Derive the EGF of Stirling number of the second kind with the OGF-EGF conversion formula

It is well known that, the EGF(Exponential Generating Function) of Stirling number of the second kind is $$\hat G_{k}(x)=\sum_{n=k}^{\infty} S(n, k) \frac{x^{n}}{n !}=\frac{1}{k !}\left(e^{x}-1\right)^{k}$$ And the OGF(Ordinary Generating Function) of Stirling number of the second kind is $$G_k(x) = \sum_{n\ge k} S(n,k) x^n = \frac{x^k}{(1-x)(1-2x)\cdots(1-kx)}$$ The OGF-EGF conversion formula is given here Generating function transformation, that is $$\hat F(z)={\frac {1}{2\pi }}\int _{-\pi }^{\pi }F\left(ze^{-\imath \vartheta }\right)e^{e^{\imath \vartheta }}d\vartheta$$ where, $$\hat F(z)$$ means the EGF and $$F(z)$$ means the OGF.

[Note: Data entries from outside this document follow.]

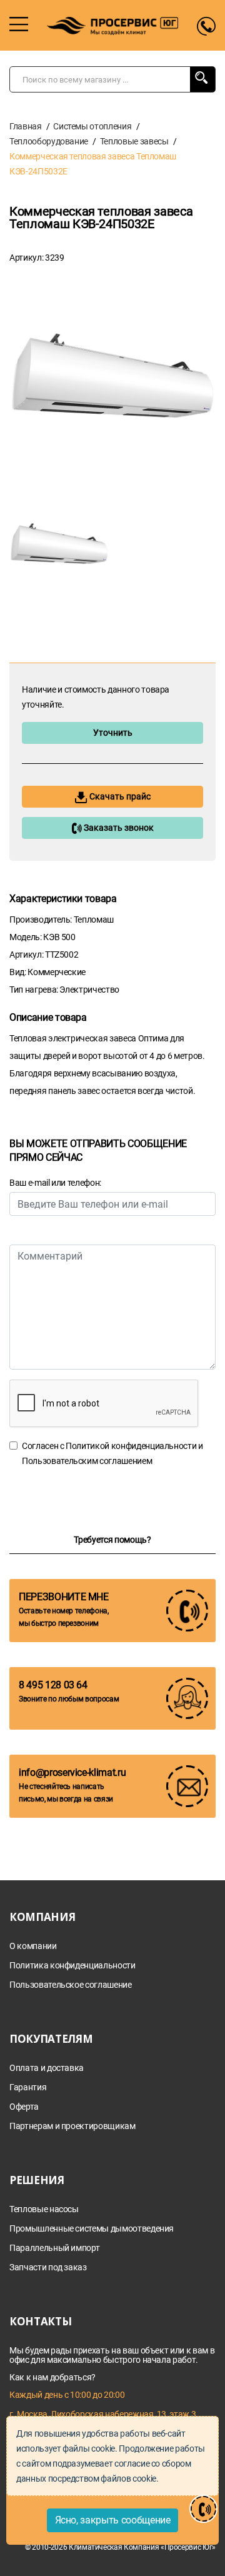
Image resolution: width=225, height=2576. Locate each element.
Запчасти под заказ (48, 2267)
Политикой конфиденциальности (131, 1446)
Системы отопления (92, 126)
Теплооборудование (48, 141)
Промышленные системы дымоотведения (91, 2228)
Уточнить (112, 733)
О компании (33, 1946)
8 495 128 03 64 (53, 1685)
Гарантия (27, 2087)
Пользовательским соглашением (87, 1461)
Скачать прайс (119, 796)
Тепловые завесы (134, 141)
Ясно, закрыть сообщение (113, 2520)
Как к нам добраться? (52, 2377)
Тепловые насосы (44, 2209)
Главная (25, 126)
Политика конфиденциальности (72, 1965)
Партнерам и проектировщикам (72, 2126)
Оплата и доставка (46, 2068)
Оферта (24, 2107)
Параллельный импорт (54, 2248)
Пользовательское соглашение (70, 1985)
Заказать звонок (118, 828)
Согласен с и (112, 1453)
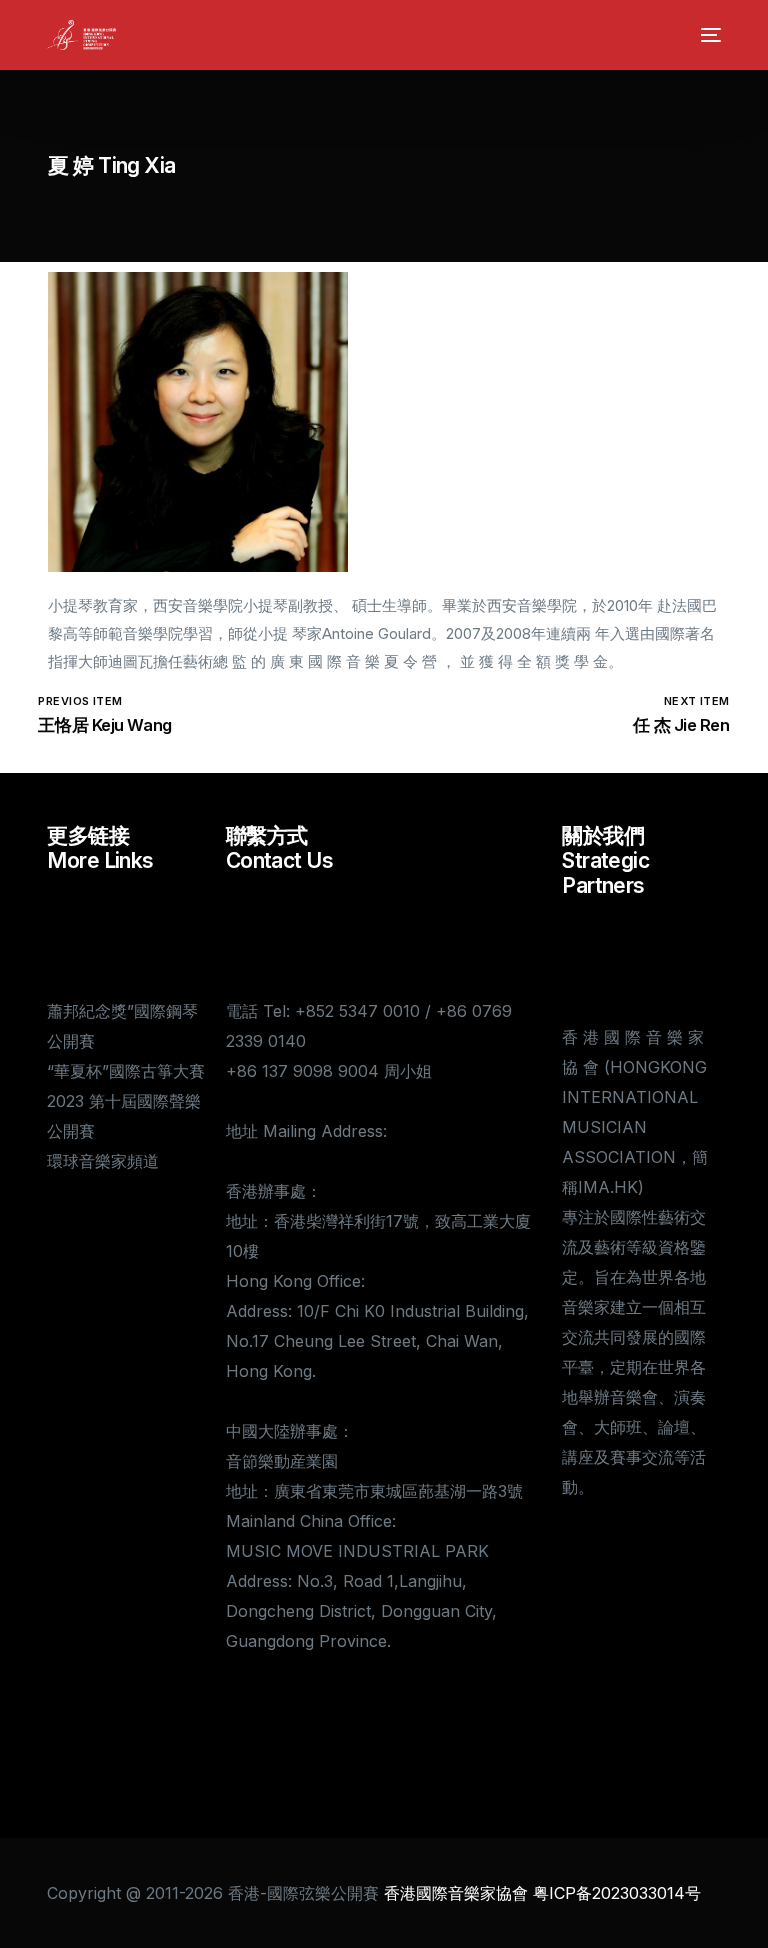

However, I need to calculate $$\int_{-\pi }^{\pi } \frac{e^{e^{i t}} \left(-e^{-i t} z\right)^{-k} \left(e^{-i t} z\right)^k}{\left(1-\frac{e^{i t}}{z}\right){}_k} \, dt, \text{where } (x)_k \text{ the Pochhammer symbol.}$$ which is really difficult for me.

So my problem is to calculate the integral above.

1 Answer

Let $$\zeta = e^{i \vartheta}$$, then $$\widehat F(z) = \frac 1 {2 \pi i} \int_{|\zeta| = 1} \frac {e^\zeta F {\left( \frac z \zeta \right)}} \zeta d\zeta = \frac 1 {2 \pi i} \int_{|\zeta| = 1} \frac {e^\zeta} {\zeta \prod_{j = 1}^k \left( \frac \zeta z - j \right)} d\zeta, \quad |z| < \frac 1 k.$$ All the poles are inside the unit circle and are simple. The residues of the integrand are $$\operatorname*{Res}_{\zeta = 0} = \frac {(-1)^k} {k!}, \\ \operatorname*{Res}_{\zeta = l z} = \frac {e^{l z}} {l \prod_{j = 1}^{l - 1} (l - j) \prod_{j = l + 1}^k (l - j)} = \frac {e^{l z}} {l (l - 1)! (-1)^{k - l} (k - l)!} = \\ \frac {(-1)^{k - l}} {k!} \binom k l e^{l z}, \quad 1 \leq l \leq k.$$ The sum of the residues is the binomial expansion of $$(e^z - 1)^k/k!$$.